Provided text

——

Steroids may do ‘more harm than good’ in fibrotic ILD

ILD

By Geir O'Rourke

17 Jun 2024

Steroid therapy appears to be associated with increased risk of mortality among patients with acute exacerbation of fibrotic ILD and should therefore be used judiciously with consideration of other precipitating factors, Australian researchers say.

Based on data in 107 local patients, the findings challenge the current paradigm that exacerbations of all fibrotic ILD should be treated with immunosuppression, they argue.

Their study involved 10 years’ worth of patients from the Alfred and Box Hill hospitals in Melbourne experiencing acute exacerbations of fibrotic ILD, 43% of whom received acute steroid treatment.

Review of medical records showed steroid use was associated with a four times increased risk of inpatient mortality or transplantation. Those patients receiving steroids also had a significantly reduced median survival of 221 days post index admission, versus 521 days in the non-steroid group, the researchers reported in Respirology (link here).

“This retrospective cohort study suggests that steroid use in patients with acute exacerbation of fibrotic ILD may not reduce inpatient mortality and, in fact, may be potentially associated with increased risk of death or transplant although there are several additional factors that may have contributed to this,” they wrote.

“Clinicians should consider other precipitating factors for exacerbations and use steroids judiciously.”

The team noted that pre-admission FVC and DLCO were similar in both the steroid and non-steroid group, as were distribution of diagnoses and smoking history. On the other hand, the steroid cohort was of younger age with fewer comorbidities, but had higher oxygen requirements.

Of some note, among the steroid group, there appeared to be a reduced risk of all-cause mortality in non-IPF patients compared to their IPF counterparts.

This demonstrated a “potential signal for survival benefit” in these patients, but further study was required to ascertain whether specific non-IPF ILD cohorts were more likely to benefit from steroids compared with others, they said.

“An emerging topic of interest amongst clinicians and researchers is whether the presence of progressive fibrosis, regardless of the underlying cause of ILD, represents a unique disease phenotype requiring its own approach to treatment of AE,” they wrote.

The authors noted recently updated guidelines continued to include a weak recommendation for corticosteroid treatment, based upon the predicate that fibroblastic formation was mediated by inflammatory cytokines.

However, while corticosteroids had long been considered effective anti-inflammatory agents, emerging evidence indicated that up-regulation of certain cytokines in IPF affected lung tissue may negate the anti-inflammatory effect of corticosteroids thereby resulting in lack of clinical response, they said.

Beyond that was a possible role of lung and gut microbiota in influencing AEs and progression of fibrosis, which could be impacted by steroids, according to the team.

“AE-FILD is a rare clinical event, hampering traditional prospective trial design. Our study raises the question of whether there is a meaningful benefit to derive from steroid therapy (in some cases at doses as high as 23 mg prednisolone-equivalent/kg/day) in all AE-FILD cases or whether, in fact, phenotypic and endotypic features can be recognized that predict for steroid responsiveness,” they added.

“It is likely that only through international collaboration using novel clinical trial platforms and adaptive trial design, such as that proposed by the recently established REMAP-ILD collaboration, that prospective research of sufficient sample size will be achieved.”

——

Recorded information
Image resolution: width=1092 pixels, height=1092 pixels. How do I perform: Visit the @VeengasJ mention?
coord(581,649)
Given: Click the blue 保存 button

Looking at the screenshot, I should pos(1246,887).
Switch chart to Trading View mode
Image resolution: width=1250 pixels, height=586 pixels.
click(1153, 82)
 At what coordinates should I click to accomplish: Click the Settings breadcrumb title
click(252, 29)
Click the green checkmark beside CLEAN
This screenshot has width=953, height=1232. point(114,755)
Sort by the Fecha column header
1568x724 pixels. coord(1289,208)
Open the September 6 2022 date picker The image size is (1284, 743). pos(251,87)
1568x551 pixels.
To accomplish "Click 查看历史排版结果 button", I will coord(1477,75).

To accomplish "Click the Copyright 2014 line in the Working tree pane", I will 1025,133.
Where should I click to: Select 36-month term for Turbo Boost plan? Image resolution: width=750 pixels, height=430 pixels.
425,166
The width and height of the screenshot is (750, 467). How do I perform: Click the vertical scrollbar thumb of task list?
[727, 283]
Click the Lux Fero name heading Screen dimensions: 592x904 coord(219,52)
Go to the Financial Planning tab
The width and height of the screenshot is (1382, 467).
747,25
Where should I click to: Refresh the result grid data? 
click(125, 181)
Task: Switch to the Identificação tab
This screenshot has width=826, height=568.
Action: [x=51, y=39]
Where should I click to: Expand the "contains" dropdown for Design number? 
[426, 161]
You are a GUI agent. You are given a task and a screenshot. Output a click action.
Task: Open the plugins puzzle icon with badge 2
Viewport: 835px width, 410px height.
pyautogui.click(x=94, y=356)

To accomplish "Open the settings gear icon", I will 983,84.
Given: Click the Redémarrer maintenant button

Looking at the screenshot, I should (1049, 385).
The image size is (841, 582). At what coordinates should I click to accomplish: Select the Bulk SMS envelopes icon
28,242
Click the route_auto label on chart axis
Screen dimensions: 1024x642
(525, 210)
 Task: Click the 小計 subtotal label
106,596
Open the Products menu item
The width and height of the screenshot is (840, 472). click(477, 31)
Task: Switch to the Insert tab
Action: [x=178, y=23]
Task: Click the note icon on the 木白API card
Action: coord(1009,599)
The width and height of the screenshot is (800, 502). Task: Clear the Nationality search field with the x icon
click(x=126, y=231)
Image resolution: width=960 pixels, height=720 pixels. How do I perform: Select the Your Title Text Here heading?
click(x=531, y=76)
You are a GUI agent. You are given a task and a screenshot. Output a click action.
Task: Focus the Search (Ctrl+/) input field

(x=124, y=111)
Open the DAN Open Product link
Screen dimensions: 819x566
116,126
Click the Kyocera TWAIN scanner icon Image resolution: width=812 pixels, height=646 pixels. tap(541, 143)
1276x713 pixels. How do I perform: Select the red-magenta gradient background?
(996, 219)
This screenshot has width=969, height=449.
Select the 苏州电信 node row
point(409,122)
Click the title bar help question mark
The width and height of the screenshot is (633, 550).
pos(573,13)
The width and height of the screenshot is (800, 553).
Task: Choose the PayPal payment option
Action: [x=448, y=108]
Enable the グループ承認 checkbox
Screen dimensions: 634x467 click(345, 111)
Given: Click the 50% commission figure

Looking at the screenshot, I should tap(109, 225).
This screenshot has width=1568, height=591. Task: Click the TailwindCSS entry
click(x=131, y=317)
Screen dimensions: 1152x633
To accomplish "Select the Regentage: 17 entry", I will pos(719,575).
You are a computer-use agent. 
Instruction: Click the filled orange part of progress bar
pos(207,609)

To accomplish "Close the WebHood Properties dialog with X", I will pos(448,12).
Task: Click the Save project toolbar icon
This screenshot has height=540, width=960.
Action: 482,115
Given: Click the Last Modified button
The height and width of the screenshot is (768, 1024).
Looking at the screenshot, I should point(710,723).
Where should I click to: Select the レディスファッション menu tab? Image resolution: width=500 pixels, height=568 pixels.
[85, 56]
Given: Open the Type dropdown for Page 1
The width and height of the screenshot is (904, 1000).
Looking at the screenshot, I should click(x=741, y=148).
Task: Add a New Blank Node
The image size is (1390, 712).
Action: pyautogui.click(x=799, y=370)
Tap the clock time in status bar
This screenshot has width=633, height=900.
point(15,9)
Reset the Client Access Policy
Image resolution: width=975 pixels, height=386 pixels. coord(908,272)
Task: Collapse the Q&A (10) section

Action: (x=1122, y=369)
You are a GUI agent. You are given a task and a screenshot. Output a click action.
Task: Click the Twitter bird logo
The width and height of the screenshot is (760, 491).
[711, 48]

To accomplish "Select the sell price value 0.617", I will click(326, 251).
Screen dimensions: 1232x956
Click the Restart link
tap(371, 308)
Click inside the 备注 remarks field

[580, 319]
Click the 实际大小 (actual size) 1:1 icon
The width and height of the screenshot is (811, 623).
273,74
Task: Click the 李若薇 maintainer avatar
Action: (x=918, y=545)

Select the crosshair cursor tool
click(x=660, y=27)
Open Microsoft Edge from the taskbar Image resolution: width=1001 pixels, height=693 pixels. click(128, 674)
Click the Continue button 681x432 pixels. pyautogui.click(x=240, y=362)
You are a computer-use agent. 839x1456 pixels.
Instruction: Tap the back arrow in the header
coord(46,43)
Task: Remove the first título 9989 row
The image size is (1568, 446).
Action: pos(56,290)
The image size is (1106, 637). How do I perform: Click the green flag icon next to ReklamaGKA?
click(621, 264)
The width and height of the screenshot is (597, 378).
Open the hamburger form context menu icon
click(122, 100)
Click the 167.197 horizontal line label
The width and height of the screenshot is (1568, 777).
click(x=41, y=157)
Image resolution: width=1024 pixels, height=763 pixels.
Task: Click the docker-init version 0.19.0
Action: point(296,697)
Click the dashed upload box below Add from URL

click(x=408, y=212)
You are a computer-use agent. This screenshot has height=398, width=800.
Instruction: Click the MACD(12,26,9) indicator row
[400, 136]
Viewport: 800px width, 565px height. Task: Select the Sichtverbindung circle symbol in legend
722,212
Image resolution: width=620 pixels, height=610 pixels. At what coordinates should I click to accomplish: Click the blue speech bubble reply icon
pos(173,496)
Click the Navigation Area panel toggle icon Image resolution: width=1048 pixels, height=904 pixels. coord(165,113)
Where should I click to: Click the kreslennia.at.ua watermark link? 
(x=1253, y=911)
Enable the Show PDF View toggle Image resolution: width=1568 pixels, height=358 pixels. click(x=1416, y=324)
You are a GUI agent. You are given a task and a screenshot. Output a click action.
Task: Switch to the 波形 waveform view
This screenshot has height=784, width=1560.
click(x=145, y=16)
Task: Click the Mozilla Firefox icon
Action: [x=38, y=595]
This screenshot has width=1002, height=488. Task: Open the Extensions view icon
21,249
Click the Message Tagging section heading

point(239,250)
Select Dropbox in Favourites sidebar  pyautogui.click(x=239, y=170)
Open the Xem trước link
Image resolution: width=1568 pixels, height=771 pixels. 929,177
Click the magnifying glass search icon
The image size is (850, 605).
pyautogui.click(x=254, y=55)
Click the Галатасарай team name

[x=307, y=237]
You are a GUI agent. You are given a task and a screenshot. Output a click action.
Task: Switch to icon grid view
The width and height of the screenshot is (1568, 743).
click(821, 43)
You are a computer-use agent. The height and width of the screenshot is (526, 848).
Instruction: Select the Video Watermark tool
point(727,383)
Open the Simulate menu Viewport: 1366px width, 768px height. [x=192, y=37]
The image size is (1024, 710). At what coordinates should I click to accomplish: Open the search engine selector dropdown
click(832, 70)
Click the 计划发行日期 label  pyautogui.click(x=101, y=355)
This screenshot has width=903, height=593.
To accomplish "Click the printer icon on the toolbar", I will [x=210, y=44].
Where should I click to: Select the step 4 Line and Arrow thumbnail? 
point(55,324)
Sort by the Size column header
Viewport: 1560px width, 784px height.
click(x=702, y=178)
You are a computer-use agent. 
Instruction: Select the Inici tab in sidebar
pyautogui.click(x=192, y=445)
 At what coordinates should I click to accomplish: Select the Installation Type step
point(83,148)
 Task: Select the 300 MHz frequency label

——

Using the information
1: Retype the article on steroids in fibrotic ILD from "17 Jun 2024" to "immunosuppression, they argue.".
2: Answer these questions from the article on steroids in fibrotic ILD:
(a) How many patients' data was the study based on?
(b) What median survival after index admission did the steroid group have?
(c) Which recently established collaboration do the authors name?

Solution list
1:
17 Jun 2024

Steroid therapy appears to be associated with increased risk of mortality among patients with acute exacerbation of fibrotic ILD and should therefore be used judiciously with consideration of other precipitating factors, Australian researchers say.

Based on data in 107 local patients, the findings challenge the current paradigm that exacerbations of all fibrotic ILD should be treated with immunosuppression, they argue.

2:
(a) 107
(b) 221 days
(c) REMAP-ILD